He closed his eyes, resolving to find Lise the instant he got back to Hangtown – together they would decide what to do. The scale beneath him was cool, and that coolness was transmitted to his skin, his flesh, as if he were merging with it, becoming one of its ridges.

‘What was the wizard’s name?’ he asked after a while, recalling the petrified man, the ring and its incised letter. ‘The one who tried to kill Griaule . . .’

‘Don’t know as I ever heard it,’ said Jarcke. ‘But I reckon it’s him back there.’

‘You saw him?’

‘I was chasin’ a scalehunter once what stole some rope, and I found him instead. Pretty miserable sort, whoever he is.’

Her fingers trailed over his shoulder – a gentle, treasuring touch. He did not understand what it signaled, being too concerned with Lise, with the terrifying potentials of all that had happened; but years later, after things had passed beyond remedy, he cursed himself for not having understood.

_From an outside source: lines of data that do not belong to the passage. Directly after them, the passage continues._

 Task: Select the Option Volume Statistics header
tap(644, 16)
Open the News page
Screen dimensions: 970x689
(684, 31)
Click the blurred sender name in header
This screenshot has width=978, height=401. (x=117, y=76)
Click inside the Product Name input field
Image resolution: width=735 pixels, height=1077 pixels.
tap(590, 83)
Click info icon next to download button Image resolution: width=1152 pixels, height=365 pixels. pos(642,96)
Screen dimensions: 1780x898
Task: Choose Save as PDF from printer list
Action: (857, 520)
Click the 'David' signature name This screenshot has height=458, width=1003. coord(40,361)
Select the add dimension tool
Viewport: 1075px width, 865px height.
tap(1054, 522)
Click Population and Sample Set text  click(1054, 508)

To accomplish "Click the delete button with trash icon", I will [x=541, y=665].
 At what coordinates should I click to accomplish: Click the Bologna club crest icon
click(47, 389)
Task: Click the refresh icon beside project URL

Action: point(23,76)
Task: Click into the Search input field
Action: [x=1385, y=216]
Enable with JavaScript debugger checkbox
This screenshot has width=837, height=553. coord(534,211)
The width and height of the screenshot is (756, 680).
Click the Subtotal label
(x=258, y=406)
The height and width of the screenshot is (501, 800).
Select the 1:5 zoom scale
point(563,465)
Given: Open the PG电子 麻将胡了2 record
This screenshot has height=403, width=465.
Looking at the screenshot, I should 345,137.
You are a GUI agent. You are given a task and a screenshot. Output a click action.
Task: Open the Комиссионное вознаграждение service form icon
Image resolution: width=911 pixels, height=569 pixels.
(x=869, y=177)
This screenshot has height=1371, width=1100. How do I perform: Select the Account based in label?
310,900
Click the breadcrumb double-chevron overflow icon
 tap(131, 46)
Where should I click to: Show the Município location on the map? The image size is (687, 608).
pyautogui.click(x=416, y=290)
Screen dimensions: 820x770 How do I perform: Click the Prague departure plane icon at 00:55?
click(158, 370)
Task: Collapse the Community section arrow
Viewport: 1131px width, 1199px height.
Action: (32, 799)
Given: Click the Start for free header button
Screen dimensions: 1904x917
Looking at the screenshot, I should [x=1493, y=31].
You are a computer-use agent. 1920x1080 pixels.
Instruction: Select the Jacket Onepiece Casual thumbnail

At length Jarcke helped him to his feet, and they climbed up to Hangtown, to bitter realizations and regrets, leaving Pardiel to the birds or the weather or worse.

It seems it is considered irreligious for a woman in love to hesitate or examine the situation, to do anything other than blindly follow the impulse of her emotions. I felt the brunt of such an attitude – people judged it my fault for not having acted quickly and decisively one way or another. Perhaps I was overcautious. I do not claim to be free of blame, only innocent of sacrilege. I believe I might have eventually left Pardiel – there was not enough in the relationship to sustain happiness for either of us. But I had good reason for cautious examination. My husband was not an evil man, and there were matters of loyalty between us.

I could not face Meric after Pardiel’s death, and I moved to another part of the valley. He tried to see me on many occasions, but I always refused. Though I was greatly tempted, my guilt was greater. Four years later, after Jarcke died – crushed by a runaway wagon – one of her associates wrote and told me Jarcke had been in love with Meric, that it had been she who had informed Pardiel of the affair, and that she may well have staged the murder. The letter acted somewhat to expiate my guilt, and I weighed the possibility of seeing Meric again. But too much time had passed, and we had both assumed other lives. I decided against it. Six years later, when Griaule’s influence had weakened sufficiently to allow emigration, I moved to Port Chantay. I did not hear from Meric for almost twenty years after that, and then one day I received a letter, which I will reproduce in part:

‘. . . My old friend from Regensburg, Louis Dardano, has been living here for the past few years, engaged in writing my biography. The narrative has a breezy feel, like a tale being told in a tavern, which – if you recall my telling you how this all began – is quite appropriate. But on reading it, I am amazed my life has had such a simple shape. One task, one passion. God, Lise! Seventy years old, and I still dream of you. And I still think of what happened that morning under the wing. Strange, that it has taken me all this time to realize it was not Jarcke, not you or I who was culpable, but Griaule. How obvious it seems now. I was leaving, and he needed me to complete the expression on his side, his dream of flying, of escape, to grant him the death of his desire. I am certain you will think I have leaped to this assumption, but I remind you that it has been a leap of forty years’ duration. I know Griaule, know his monstrous subtlety. I can see it at work in every action that has taken place in the valley since my arrival. I was a fool not to understand that his powers were at the heart of our sad conclusion.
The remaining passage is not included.